I don't think these solutions as clear-cut as they are made out to be. They don't seem to directly address the ROOTS of violence: anger, frustration, saddness, loss...as a result of systemic disparities in income, health care, and general treatment. Yet, as Paul Farmer (Partners In Health) asks, "Is that statement meant to end a conversation...or to start one?" I hope that it starts many conversations. I hope that we can come to common understanding of the roots of violence. I hope that we can design and implement successful initiatives that directly address these roots.
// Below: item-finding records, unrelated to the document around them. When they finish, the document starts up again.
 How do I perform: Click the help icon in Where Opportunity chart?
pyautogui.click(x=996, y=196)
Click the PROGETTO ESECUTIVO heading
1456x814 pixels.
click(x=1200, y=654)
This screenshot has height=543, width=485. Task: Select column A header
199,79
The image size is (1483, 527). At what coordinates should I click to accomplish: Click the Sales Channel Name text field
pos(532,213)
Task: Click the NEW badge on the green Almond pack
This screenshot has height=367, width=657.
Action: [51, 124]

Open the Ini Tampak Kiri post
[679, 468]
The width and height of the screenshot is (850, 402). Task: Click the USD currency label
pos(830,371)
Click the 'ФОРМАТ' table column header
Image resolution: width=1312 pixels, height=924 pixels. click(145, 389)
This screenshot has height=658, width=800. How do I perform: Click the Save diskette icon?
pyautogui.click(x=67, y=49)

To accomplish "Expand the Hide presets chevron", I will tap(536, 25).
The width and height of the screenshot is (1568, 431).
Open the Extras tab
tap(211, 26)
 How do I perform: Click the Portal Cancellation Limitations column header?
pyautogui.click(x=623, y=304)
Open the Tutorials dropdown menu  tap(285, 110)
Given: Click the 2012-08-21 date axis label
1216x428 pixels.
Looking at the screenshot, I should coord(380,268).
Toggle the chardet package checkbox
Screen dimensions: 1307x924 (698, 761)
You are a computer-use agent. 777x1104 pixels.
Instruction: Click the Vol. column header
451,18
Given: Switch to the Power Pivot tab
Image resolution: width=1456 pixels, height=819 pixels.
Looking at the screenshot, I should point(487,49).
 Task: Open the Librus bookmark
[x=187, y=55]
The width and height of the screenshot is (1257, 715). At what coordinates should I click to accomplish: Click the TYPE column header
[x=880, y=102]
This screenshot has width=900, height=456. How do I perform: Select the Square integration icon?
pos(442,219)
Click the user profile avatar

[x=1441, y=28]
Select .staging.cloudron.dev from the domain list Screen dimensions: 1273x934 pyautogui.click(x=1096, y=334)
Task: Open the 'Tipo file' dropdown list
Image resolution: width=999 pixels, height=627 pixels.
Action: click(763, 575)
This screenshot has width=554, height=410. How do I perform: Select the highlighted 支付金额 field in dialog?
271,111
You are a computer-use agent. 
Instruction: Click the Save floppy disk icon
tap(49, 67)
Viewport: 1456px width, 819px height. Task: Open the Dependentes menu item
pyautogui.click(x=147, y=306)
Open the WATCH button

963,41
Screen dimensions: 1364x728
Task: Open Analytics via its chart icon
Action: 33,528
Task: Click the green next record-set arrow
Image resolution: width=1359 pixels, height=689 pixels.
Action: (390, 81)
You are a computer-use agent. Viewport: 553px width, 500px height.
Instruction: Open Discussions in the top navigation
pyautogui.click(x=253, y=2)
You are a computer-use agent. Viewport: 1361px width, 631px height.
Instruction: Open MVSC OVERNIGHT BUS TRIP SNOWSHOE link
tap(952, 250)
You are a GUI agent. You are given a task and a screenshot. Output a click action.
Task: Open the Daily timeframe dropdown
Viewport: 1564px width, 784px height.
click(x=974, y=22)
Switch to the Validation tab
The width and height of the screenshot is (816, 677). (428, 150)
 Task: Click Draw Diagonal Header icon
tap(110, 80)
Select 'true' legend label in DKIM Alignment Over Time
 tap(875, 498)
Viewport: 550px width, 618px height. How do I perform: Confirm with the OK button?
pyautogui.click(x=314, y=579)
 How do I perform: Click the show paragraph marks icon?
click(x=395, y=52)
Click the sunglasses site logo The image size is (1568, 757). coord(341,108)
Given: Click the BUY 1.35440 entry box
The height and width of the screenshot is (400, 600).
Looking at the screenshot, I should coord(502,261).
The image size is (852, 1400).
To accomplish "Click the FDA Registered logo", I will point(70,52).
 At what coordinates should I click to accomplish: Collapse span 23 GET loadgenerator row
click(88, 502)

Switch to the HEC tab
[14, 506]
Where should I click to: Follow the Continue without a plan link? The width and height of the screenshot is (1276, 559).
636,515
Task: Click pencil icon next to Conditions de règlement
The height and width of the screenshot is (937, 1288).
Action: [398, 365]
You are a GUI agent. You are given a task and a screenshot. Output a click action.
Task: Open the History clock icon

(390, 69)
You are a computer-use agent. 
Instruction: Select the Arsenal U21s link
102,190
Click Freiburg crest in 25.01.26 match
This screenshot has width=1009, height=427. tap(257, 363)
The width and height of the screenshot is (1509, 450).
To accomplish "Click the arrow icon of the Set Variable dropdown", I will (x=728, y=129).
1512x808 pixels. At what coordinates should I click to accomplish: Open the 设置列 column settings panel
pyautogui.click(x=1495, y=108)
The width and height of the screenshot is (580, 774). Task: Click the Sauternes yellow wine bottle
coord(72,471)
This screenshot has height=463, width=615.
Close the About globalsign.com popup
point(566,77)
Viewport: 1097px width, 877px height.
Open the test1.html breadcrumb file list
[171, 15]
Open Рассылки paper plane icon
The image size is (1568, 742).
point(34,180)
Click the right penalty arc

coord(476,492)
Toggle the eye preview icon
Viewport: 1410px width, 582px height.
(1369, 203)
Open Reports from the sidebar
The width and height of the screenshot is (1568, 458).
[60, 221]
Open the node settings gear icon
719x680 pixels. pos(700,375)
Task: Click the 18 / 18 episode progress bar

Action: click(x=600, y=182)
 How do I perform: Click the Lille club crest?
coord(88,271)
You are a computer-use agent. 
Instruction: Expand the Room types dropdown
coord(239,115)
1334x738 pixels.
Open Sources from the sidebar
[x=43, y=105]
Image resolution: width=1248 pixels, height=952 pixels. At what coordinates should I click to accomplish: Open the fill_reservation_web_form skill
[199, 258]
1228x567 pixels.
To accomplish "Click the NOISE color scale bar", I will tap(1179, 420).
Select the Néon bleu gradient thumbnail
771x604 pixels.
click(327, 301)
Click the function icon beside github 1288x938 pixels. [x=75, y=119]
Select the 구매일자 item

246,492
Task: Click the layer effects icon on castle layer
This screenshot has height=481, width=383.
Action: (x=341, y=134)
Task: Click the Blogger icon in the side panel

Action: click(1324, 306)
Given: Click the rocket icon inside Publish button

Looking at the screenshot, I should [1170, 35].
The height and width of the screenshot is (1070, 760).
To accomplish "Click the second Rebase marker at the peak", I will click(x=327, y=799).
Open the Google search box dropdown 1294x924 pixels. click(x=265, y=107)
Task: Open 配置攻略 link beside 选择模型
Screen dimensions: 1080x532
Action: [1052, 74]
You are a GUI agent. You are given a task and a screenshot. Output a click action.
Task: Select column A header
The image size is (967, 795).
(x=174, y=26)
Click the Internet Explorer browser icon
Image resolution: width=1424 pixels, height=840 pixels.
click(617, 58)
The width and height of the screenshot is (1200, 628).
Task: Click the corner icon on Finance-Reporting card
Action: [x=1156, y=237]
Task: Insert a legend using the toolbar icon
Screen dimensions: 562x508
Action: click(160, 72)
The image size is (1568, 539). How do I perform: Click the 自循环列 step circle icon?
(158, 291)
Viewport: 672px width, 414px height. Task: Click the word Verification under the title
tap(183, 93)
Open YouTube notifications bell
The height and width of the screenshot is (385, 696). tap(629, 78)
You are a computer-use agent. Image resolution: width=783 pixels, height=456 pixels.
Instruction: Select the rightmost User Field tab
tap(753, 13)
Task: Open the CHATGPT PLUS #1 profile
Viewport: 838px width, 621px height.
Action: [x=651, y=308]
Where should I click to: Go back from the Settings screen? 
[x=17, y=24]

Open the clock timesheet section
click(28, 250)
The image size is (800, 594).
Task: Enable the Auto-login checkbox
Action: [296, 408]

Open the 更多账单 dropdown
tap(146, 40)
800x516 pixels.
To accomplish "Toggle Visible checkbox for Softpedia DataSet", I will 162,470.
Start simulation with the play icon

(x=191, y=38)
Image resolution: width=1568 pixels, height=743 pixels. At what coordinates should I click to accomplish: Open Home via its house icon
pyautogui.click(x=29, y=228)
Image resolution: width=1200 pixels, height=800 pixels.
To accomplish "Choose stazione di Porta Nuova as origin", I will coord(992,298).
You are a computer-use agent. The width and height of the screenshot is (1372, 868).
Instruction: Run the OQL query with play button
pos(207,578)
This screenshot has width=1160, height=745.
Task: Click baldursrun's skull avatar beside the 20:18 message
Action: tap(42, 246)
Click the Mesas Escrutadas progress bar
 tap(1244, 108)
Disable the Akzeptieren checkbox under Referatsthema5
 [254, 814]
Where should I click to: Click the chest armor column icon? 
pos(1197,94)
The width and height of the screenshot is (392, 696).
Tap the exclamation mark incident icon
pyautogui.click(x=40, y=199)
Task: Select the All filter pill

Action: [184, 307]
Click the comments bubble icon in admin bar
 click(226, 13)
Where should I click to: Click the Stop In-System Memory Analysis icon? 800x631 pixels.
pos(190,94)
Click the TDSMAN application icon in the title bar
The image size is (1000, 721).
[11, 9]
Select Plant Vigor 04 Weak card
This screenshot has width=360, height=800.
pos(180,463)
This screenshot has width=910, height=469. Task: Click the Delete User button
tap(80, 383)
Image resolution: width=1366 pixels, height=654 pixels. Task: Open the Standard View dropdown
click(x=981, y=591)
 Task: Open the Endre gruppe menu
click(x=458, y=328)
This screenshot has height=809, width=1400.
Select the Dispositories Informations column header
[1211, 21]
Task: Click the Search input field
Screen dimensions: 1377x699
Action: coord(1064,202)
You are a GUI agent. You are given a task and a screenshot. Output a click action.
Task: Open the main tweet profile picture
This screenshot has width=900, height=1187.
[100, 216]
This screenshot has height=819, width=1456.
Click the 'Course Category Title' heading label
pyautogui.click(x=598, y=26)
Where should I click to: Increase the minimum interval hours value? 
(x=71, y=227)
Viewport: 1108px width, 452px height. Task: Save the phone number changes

I hope the one day people can be free to live their lives in security of person and with the freedom to make important decisions about their lives without overwhelming negative influences.

So I'll start again today by knocking on one more door...barefoot in Boston (figuratively). I hope to see you out there.

REFERENCES:
City of Boston Violence Intervention & Prevention Program
http://www.cityofboston.gov/VIP/

Thursday, February 01, 2007

In my cave...

Inspired by writings of the always-original G-Tron...

I am in my cave. Crouched in a corner, my body aches from months of disuse being shocked to life at the local Young Men's Christian Association. My body aches as my essence yearns to break free from the shackles of my own mind, my personally-programmed prison. And I know why the caged bird sings.

The few who dared to enter left just as quickly. Only a few linger in curiosity. Perhaps I don't even see them. Still my body aches and my eyes have opened. I feel the mind being unlocked by the body as the neural chains are pulled by dehydrated muscles. Gatorade and potassium-rich bananas help release my mind. My support group is here. ¡Gracias mis amores! I remember now what I have to do: Heal the world, starting with the man in the mirror (thanks MJ!).

Yes, I am waking up again. The imagined burdens of medical school applications, job responsibilities, and other societal pressures become lighter as I take off the Past- and Future-tinted lenses that have captured my mind from the Present. Thanks to weight-lifting and soccer. No. Thanks to my brothers and sisters who support me; who stood by unnoticed as I crouched in my cave. I knew you were there all along.